WHAT IS NEEDED:
All records are to be printed exactly as they appear.

GIVEN INFORMATION:
——
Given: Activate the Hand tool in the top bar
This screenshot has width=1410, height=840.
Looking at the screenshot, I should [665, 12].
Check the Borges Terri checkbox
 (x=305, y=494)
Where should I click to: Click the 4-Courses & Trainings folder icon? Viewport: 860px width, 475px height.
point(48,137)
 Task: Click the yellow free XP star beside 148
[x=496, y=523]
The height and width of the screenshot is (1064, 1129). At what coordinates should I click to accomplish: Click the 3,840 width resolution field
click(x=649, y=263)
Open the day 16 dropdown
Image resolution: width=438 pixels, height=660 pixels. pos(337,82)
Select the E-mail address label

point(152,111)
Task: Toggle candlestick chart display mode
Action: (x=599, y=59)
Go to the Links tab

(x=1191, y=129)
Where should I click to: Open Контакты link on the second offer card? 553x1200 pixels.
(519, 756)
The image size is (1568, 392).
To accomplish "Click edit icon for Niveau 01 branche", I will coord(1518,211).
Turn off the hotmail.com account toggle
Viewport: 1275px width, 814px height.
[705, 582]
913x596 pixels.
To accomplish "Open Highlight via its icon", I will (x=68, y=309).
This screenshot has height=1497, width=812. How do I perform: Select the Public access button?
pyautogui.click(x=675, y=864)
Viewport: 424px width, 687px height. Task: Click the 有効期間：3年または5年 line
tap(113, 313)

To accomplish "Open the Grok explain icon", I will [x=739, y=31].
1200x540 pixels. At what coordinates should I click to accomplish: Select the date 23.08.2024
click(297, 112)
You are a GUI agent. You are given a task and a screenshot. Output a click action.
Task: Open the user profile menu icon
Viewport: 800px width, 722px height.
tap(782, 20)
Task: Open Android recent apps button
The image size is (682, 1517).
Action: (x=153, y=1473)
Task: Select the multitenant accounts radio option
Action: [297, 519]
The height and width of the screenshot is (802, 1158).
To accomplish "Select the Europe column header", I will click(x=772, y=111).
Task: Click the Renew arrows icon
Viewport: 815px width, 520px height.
——
SOLUTION TO THE EXERCISE:
Given: Activate the Hand tool in the top bar
This screenshot has width=1410, height=840.
Looking at the screenshot, I should [665, 12].
Check the Borges Terri checkbox
 (x=305, y=494)
Where should I click to: Click the 4-Courses & Trainings folder icon? Viewport: 860px width, 475px height.
point(48,137)
 Task: Click the yellow free XP star beside 148
[x=496, y=523]
The height and width of the screenshot is (1064, 1129). At what coordinates should I click to accomplish: Click the 3,840 width resolution field
click(x=649, y=263)
Open the day 16 dropdown
Image resolution: width=438 pixels, height=660 pixels. pos(337,82)
Select the E-mail address label

point(152,111)
Task: Toggle candlestick chart display mode
Action: (x=599, y=59)
Go to the Links tab

(x=1191, y=129)
Where should I click to: Open Контакты link on the second offer card? 553x1200 pixels.
(519, 756)
The image size is (1568, 392).
To accomplish "Click edit icon for Niveau 01 branche", I will coord(1518,211).
Turn off the hotmail.com account toggle
Viewport: 1275px width, 814px height.
[705, 582]
913x596 pixels.
To accomplish "Open Highlight via its icon", I will (x=68, y=309).
This screenshot has height=1497, width=812. How do I perform: Select the Public access button?
pyautogui.click(x=675, y=864)
Viewport: 424px width, 687px height. Task: Click the 有効期間：3年または5年 line
tap(113, 313)

To accomplish "Open the Grok explain icon", I will [x=739, y=31].
1200x540 pixels. At what coordinates should I click to accomplish: Select the date 23.08.2024
click(297, 112)
You are a GUI agent. You are given a task and a screenshot. Output a click action.
Task: Open the user profile menu icon
Viewport: 800px width, 722px height.
tap(782, 20)
Task: Open Android recent apps button
The image size is (682, 1517).
Action: (x=153, y=1473)
Task: Select the multitenant accounts radio option
Action: [297, 519]
The height and width of the screenshot is (802, 1158).
To accomplish "Select the Europe column header", I will click(x=772, y=111).
Task: Click the Renew arrows icon
Viewport: 815px width, 520px height.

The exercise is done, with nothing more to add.